Could you repeat the UART debugging post between "Fortunately, the manual" and "btstack classic HCI...", inclusive, swapping in "datasheet" wherever "manual" appears?

— Start Source excerpt —

What seems to be the problem is that UART2 is reporting buffers containing zero in response to pbdrv_uart_read. From what I can research online, this probably means the module isn't starting up properly or there's something wrong with the pin configuration or UART configuration. Could also be that the sequence for reading the UART's FIFO isn't being followed correctly w.r.t. flow control, I'll have to double check that as well.

Fortunately, the manual for the CC2560 has a detailed startup sequence and I guess I can use it to figure out if the thing is turned on properly. I'm going to try that tomorrow. Any helpful insights for further debugging would be welcome.

My janky UART->PC setup:

IMG_1565

Logfile:

SF: Detected n25q128a13 with page size 256 Bytes, erase size 4 KiB, total 16 MiB
device 0 offset 0x50000, size 0x100000
SF: 1048576 bytes @ 0x50000 Read: OK
Starting btstack classic ...
Starting btstack classic HCI...
btstack_chipset_cc256x.c.167: cc256x: using default init script
HCI process started.

— End Source excerpt —
— Start Material —

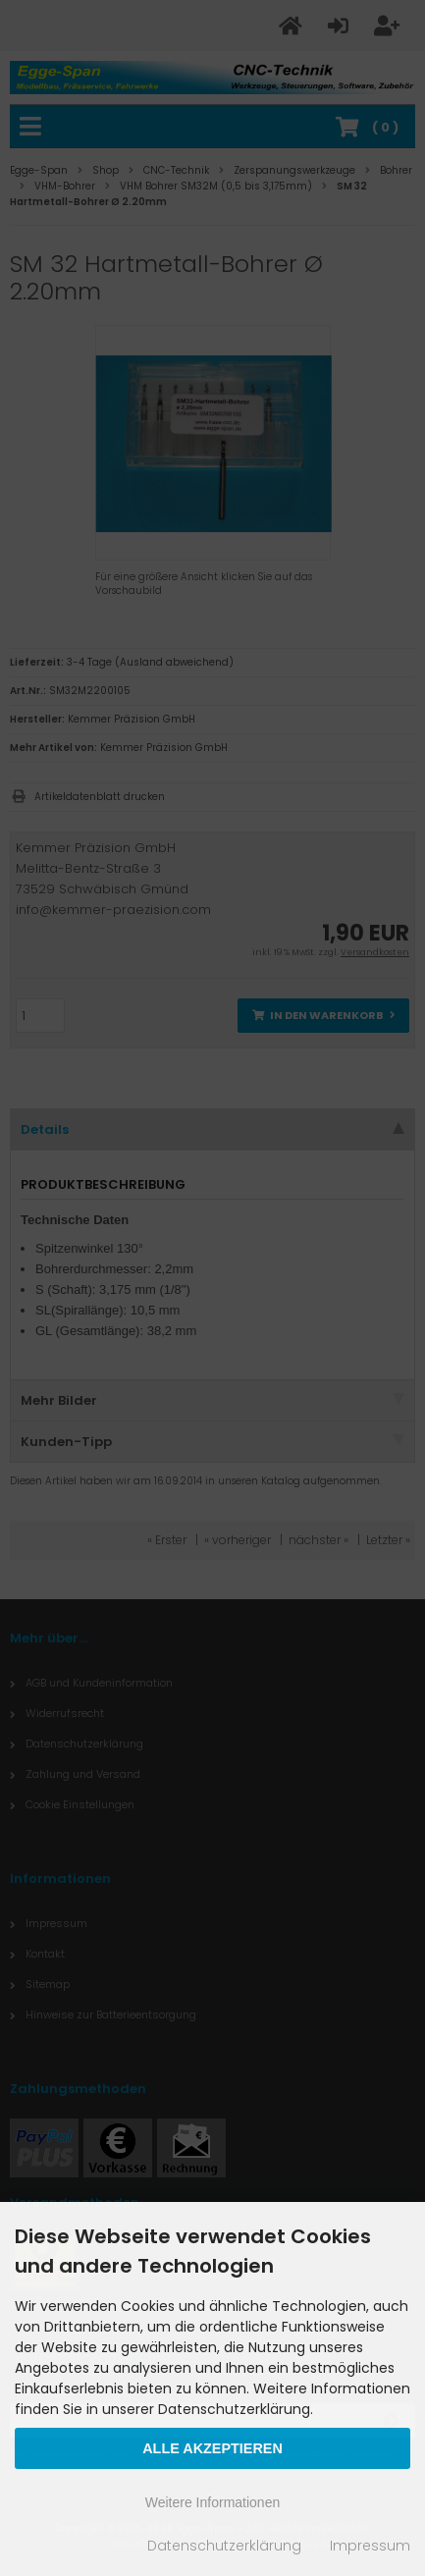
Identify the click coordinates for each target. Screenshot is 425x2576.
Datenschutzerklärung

— End Material —

| Completed exercise |
Fortunately, the datasheet for the CC2560 has a detailed startup sequence and I guess I can use it to figure out if the thing is turned on properly. I'm going to try that tomorrow. Any helpful insights for further debugging would be welcome.

My janky UART->PC setup:

IMG_1565

Logfile:

SF: Detected n25q128a13 with page size 256 Bytes, erase size 4 KiB, total 16 MiB
device 0 offset 0x50000, size 0x100000
SF: 1048576 bytes @ 0x50000 Read: OK
Starting btstack classic ...
Starting btstack classic HCI...